> **Material to process**
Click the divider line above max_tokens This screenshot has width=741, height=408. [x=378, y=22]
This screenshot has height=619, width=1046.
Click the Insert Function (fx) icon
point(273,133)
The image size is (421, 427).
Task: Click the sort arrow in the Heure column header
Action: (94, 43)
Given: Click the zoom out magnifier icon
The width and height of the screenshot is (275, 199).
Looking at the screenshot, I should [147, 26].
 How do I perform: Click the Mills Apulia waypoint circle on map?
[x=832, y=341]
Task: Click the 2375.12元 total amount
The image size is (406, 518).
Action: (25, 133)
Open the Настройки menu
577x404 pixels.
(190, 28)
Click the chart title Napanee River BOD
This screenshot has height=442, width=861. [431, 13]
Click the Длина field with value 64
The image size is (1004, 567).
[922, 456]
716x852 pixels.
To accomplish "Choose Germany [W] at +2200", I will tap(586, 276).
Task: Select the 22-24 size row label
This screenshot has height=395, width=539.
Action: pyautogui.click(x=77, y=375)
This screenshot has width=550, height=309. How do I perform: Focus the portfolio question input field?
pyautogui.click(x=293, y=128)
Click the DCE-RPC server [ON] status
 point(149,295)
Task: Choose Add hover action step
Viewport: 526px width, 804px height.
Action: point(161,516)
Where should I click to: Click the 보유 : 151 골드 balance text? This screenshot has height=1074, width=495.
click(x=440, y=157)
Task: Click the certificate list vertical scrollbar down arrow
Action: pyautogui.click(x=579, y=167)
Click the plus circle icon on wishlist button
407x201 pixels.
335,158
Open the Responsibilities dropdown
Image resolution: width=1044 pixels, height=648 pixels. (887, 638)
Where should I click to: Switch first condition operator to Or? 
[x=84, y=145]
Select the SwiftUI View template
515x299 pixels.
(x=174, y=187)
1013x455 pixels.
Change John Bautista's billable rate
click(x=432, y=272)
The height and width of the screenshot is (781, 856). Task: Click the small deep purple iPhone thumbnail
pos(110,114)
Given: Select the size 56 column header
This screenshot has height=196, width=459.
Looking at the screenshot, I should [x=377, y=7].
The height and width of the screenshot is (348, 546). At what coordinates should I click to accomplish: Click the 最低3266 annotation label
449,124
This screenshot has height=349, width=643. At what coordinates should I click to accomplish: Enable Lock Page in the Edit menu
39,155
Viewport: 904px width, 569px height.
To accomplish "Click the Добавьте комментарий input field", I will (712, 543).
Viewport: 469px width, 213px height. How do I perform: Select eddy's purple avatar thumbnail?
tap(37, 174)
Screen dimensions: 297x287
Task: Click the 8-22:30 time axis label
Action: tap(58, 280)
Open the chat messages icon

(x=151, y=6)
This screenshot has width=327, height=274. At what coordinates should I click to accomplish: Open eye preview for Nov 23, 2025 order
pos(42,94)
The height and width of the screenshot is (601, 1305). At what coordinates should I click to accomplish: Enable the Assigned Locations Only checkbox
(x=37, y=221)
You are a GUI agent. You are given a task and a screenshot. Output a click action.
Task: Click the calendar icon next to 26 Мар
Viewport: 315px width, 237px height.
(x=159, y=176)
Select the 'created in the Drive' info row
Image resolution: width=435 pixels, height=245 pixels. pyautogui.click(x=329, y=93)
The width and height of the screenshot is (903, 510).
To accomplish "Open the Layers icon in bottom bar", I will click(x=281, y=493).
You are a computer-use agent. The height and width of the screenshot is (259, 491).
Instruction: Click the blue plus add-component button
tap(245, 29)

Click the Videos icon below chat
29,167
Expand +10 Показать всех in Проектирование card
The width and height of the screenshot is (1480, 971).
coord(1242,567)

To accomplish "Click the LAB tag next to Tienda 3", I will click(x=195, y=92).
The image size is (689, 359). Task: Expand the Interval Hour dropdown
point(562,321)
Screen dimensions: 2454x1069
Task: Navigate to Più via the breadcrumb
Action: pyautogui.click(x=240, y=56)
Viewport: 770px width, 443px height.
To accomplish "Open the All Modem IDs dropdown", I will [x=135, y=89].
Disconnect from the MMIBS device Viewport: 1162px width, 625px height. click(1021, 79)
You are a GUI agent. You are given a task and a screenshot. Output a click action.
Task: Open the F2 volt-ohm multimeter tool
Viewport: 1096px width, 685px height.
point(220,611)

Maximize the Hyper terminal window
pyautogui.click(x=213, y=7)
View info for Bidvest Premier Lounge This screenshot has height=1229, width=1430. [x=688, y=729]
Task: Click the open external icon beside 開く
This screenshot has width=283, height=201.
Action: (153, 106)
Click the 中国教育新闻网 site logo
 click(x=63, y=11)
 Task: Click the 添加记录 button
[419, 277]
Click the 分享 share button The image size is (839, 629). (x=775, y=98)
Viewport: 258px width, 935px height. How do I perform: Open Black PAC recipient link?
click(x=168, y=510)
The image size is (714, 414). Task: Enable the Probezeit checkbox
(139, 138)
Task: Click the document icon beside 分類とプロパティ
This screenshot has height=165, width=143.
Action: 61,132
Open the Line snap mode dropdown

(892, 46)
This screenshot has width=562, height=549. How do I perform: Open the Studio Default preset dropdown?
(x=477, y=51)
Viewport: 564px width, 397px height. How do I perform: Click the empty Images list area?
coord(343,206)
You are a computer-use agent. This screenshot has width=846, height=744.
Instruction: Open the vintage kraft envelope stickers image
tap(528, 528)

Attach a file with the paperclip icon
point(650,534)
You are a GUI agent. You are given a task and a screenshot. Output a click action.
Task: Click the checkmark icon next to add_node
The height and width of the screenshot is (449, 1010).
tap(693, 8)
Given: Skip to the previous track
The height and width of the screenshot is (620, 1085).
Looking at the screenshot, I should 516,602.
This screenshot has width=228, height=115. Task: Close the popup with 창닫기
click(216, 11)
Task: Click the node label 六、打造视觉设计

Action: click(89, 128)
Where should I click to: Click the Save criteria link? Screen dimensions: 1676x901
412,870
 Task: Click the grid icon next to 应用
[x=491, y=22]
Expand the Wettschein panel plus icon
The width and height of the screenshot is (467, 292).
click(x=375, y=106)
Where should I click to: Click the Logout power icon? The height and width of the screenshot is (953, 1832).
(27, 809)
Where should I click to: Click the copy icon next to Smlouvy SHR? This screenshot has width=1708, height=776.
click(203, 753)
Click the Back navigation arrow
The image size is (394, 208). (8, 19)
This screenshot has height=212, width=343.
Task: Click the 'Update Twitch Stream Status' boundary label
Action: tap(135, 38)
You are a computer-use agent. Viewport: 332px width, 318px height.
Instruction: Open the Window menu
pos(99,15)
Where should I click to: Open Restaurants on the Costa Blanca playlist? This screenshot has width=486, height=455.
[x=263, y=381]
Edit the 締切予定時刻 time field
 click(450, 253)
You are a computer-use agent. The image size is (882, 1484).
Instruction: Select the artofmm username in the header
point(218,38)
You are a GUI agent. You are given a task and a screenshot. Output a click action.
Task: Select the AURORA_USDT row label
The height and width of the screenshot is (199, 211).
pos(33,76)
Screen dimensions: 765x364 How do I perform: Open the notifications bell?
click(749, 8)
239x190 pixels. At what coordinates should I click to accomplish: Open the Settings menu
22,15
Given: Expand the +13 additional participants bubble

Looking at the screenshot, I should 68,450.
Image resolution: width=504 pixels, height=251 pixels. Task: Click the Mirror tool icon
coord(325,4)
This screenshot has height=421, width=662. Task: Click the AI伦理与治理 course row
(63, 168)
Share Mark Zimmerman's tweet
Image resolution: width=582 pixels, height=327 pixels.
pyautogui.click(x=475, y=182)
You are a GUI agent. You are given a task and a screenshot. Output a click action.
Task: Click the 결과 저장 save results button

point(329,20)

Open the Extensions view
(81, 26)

> **Direction**
Rewrite the listing above, replacing "Where should I click to:" with "Where do I click to:" everywhere it occurs and keeping every other character unchanged.

> **Task answer**
Click the divider line above max_tokens This screenshot has width=741, height=408. [x=378, y=22]
This screenshot has height=619, width=1046.
Click the Insert Function (fx) icon
point(273,133)
The image size is (421, 427).
Task: Click the sort arrow in the Heure column header
Action: (94, 43)
Given: Click the zoom out magnifier icon
The width and height of the screenshot is (275, 199).
Looking at the screenshot, I should [147, 26].
 How do I perform: Click the Mills Apulia waypoint circle on map?
[x=832, y=341]
Task: Click the 2375.12元 total amount
The image size is (406, 518).
Action: (25, 133)
Open the Настройки menu
577x404 pixels.
(190, 28)
Click the chart title Napanee River BOD
This screenshot has height=442, width=861. [431, 13]
Click the Длина field with value 64
The image size is (1004, 567).
[922, 456]
716x852 pixels.
To accomplish "Choose Germany [W] at +2200", I will tap(586, 276).
Task: Select the 22-24 size row label
This screenshot has height=395, width=539.
Action: pyautogui.click(x=77, y=375)
This screenshot has width=550, height=309. How do I perform: Focus the portfolio question input field?
pyautogui.click(x=293, y=128)
Click the DCE-RPC server [ON] status
 point(149,295)
Task: Choose Add hover action step
Viewport: 526px width, 804px height.
Action: point(161,516)
Where do I click to: Click the 보유 : 151 골드 balance text? This screenshot has height=1074, width=495.
click(x=440, y=157)
Task: Click the certificate list vertical scrollbar down arrow
Action: pyautogui.click(x=579, y=167)
Click the plus circle icon on wishlist button
407x201 pixels.
335,158
Open the Responsibilities dropdown
Image resolution: width=1044 pixels, height=648 pixels. (887, 638)
Where do I click to: Switch first condition operator to Or? 
[x=84, y=145]
Select the SwiftUI View template
515x299 pixels.
(x=174, y=187)
1013x455 pixels.
Change John Bautista's billable rate
click(x=432, y=272)
The height and width of the screenshot is (781, 856). Task: Click the small deep purple iPhone thumbnail
pos(110,114)
Given: Select the size 56 column header
This screenshot has height=196, width=459.
Looking at the screenshot, I should [x=377, y=7].
The height and width of the screenshot is (348, 546). At what coordinates should I click to accomplish: Click the 最低3266 annotation label
449,124
This screenshot has height=349, width=643. At what coordinates should I click to accomplish: Enable Lock Page in the Edit menu
39,155
Viewport: 904px width, 569px height.
To accomplish "Click the Добавьте комментарий input field", I will (712, 543).
Viewport: 469px width, 213px height. How do I perform: Select eddy's purple avatar thumbnail?
tap(37, 174)
Screen dimensions: 297x287
Task: Click the 8-22:30 time axis label
Action: tap(58, 280)
Open the chat messages icon

(x=151, y=6)
This screenshot has width=327, height=274. At what coordinates should I click to accomplish: Open eye preview for Nov 23, 2025 order
pos(42,94)
The height and width of the screenshot is (601, 1305). At what coordinates should I click to accomplish: Enable the Assigned Locations Only checkbox
(x=37, y=221)
You are a GUI agent. You are given a task and a screenshot. Output a click action.
Task: Click the calendar icon next to 26 Мар
Viewport: 315px width, 237px height.
(x=159, y=176)
Select the 'created in the Drive' info row
Image resolution: width=435 pixels, height=245 pixels. pyautogui.click(x=329, y=93)
The width and height of the screenshot is (903, 510).
To accomplish "Open the Layers icon in bottom bar", I will click(x=281, y=493).
You are a computer-use agent. The height and width of the screenshot is (259, 491).
Instruction: Click the blue plus add-component button
tap(245, 29)

Click the Videos icon below chat
29,167
Expand +10 Показать всех in Проектирование card
The width and height of the screenshot is (1480, 971).
coord(1242,567)

To accomplish "Click the LAB tag next to Tienda 3", I will click(x=195, y=92).
The image size is (689, 359). Task: Expand the Interval Hour dropdown
point(562,321)
Screen dimensions: 2454x1069
Task: Navigate to Più via the breadcrumb
Action: pyautogui.click(x=240, y=56)
Viewport: 770px width, 443px height.
To accomplish "Open the All Modem IDs dropdown", I will [x=135, y=89].
Disconnect from the MMIBS device Viewport: 1162px width, 625px height. click(1021, 79)
You are a GUI agent. You are given a task and a screenshot. Output a click action.
Task: Open the F2 volt-ohm multimeter tool
Viewport: 1096px width, 685px height.
point(220,611)

Maximize the Hyper terminal window
pyautogui.click(x=213, y=7)
View info for Bidvest Premier Lounge This screenshot has height=1229, width=1430. [x=688, y=729]
Task: Click the open external icon beside 開く
This screenshot has width=283, height=201.
Action: (153, 106)
Click the 中国教育新闻网 site logo
 click(x=63, y=11)
 Task: Click the 添加记录 button
[419, 277]
Click the 分享 share button The image size is (839, 629). (x=775, y=98)
Viewport: 258px width, 935px height. How do I perform: Open Black PAC recipient link?
click(x=168, y=510)
The image size is (714, 414). Task: Enable the Probezeit checkbox
(139, 138)
Task: Click the document icon beside 分類とプロパティ
This screenshot has height=165, width=143.
Action: 61,132
Open the Line snap mode dropdown

(892, 46)
This screenshot has width=562, height=549. How do I perform: Open the Studio Default preset dropdown?
(x=477, y=51)
Viewport: 564px width, 397px height. How do I perform: Click the empty Images list area?
coord(343,206)
You are a computer-use agent. This screenshot has width=846, height=744.
Instruction: Open the vintage kraft envelope stickers image
tap(528, 528)

Attach a file with the paperclip icon
point(650,534)
You are a GUI agent. You are given a task and a screenshot. Output a click action.
Task: Click the checkmark icon next to add_node
The height and width of the screenshot is (449, 1010).
tap(693, 8)
Given: Skip to the previous track
The height and width of the screenshot is (620, 1085).
Looking at the screenshot, I should 516,602.
This screenshot has width=228, height=115. Task: Close the popup with 창닫기
click(216, 11)
Task: Click the node label 六、打造视觉设计

Action: click(89, 128)
Where do I click to: Click the Save criteria link? Screen dimensions: 1676x901
412,870
 Task: Click the grid icon next to 应用
[x=491, y=22]
Expand the Wettschein panel plus icon
The width and height of the screenshot is (467, 292).
click(x=375, y=106)
Where do I click to: Click the Logout power icon? The height and width of the screenshot is (953, 1832).
(27, 809)
Where do I click to: Click the copy icon next to Smlouvy SHR? This screenshot has width=1708, height=776.
click(203, 753)
Click the Back navigation arrow
The image size is (394, 208). (8, 19)
This screenshot has height=212, width=343.
Task: Click the 'Update Twitch Stream Status' boundary label
Action: tap(135, 38)
You are a computer-use agent. Viewport: 332px width, 318px height.
Instruction: Open the Window menu
pos(99,15)
Where do I click to: Open Restaurants on the Costa Blanca playlist? This screenshot has width=486, height=455.
[x=263, y=381]
Edit the 締切予定時刻 time field
 click(450, 253)
You are a computer-use agent. The image size is (882, 1484).
Instruction: Select the artofmm username in the header
point(218,38)
You are a GUI agent. You are given a task and a screenshot. Output a click action.
Task: Select the AURORA_USDT row label
The height and width of the screenshot is (199, 211).
pos(33,76)
Screen dimensions: 765x364 How do I perform: Open the notifications bell?
click(749, 8)
239x190 pixels. At what coordinates should I click to accomplish: Open the Settings menu
22,15
Given: Expand the +13 additional participants bubble

Looking at the screenshot, I should 68,450.
Image resolution: width=504 pixels, height=251 pixels. Task: Click the Mirror tool icon
coord(325,4)
This screenshot has height=421, width=662. Task: Click the AI伦理与治理 course row
(63, 168)
Share Mark Zimmerman's tweet
Image resolution: width=582 pixels, height=327 pixels.
pyautogui.click(x=475, y=182)
You are a GUI agent. You are given a task and a screenshot. Output a click action.
Task: Click the 결과 저장 save results button

point(329,20)

Open the Extensions view
(81, 26)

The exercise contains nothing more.